**原文段落:**
You have N integers, A1, A2, ... , AN. You need to deal with two kinds of operations. One type of operation is to add some given number to each number in a given interval. The other is to ask for the sum of numbers in a given interval. 

Input

The first line contains two numbers N and Q. 1 ≤ N,Q ≤ 100000. 
The second line contains N numbers, the initial values of A1, A2, ... , AN. -1000000000 ≤ Ai ≤ 1000000000. 
Each of the next Q lines represents an operation. 
"C a b c" means adding c to each of Aa, Aa+1, ... , Ab. -10000 ≤ c ≤ 10000. 
"Q a b" means querying the sum of Aa, Aa+1, ... , Ab. 

Output

You need to answer all Q commands in order. One answer in a line. 

 

Sample Input

10 5
1 2 3 4 5 6 7 8 9 10
Q 4 4
Q 1 10
Q 2 4
C 3 6 3
Q 2 4

Sample Output

4
55
9
15

HINT

The sums may exceed the range of 32-bit integers.

**所给信息:**
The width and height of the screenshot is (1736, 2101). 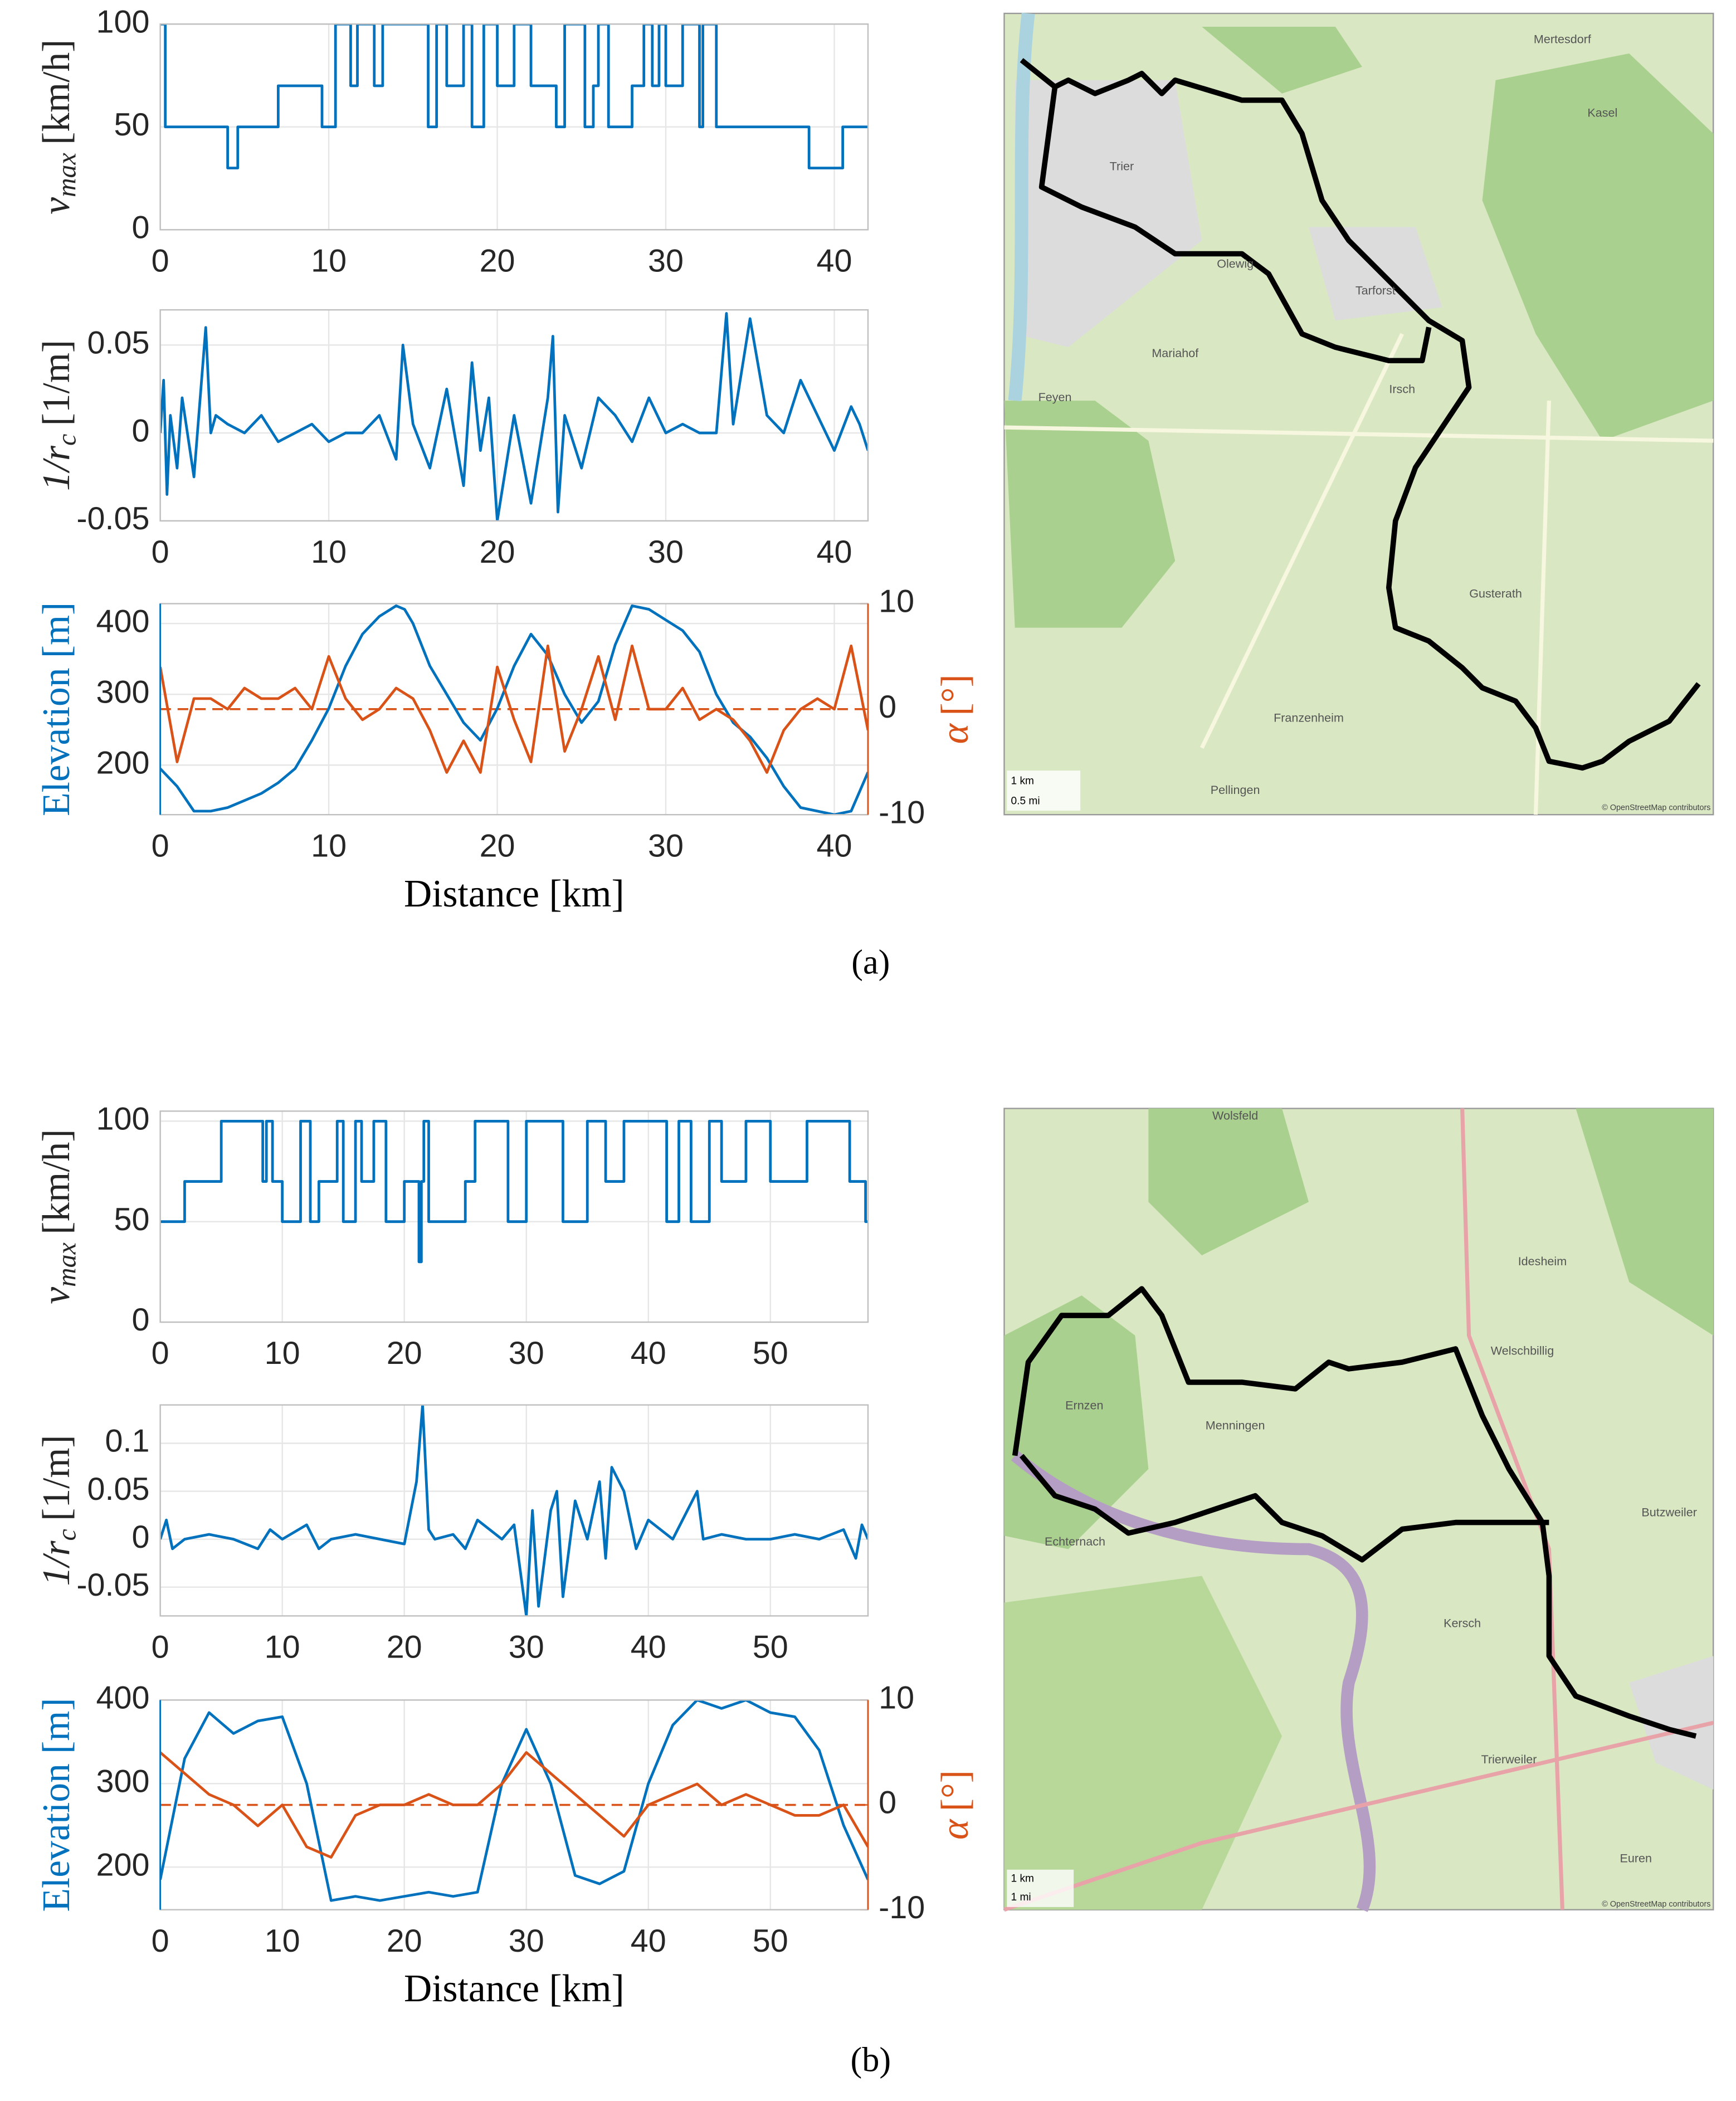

**练习要求:**
[A] 区间求和题目为什么提醒不要用32位整数来保存区间和？请用一到三句话说明。
[B] 请抄录区间求和题目中从“The first line”到“Ai ≤ 1000000000.”的那一段。

**答案列表:**
[A] 因为区间内各数之和可能超出32位整数所能表示的范围。

[B]
The first line contains two numbers N and Q. 1 ≤ N,Q ≤ 100000. 
The second line contains N numbers, the initial values of A1, A2, ... , AN. -1000000000 ≤ Ai ≤ 1000000000.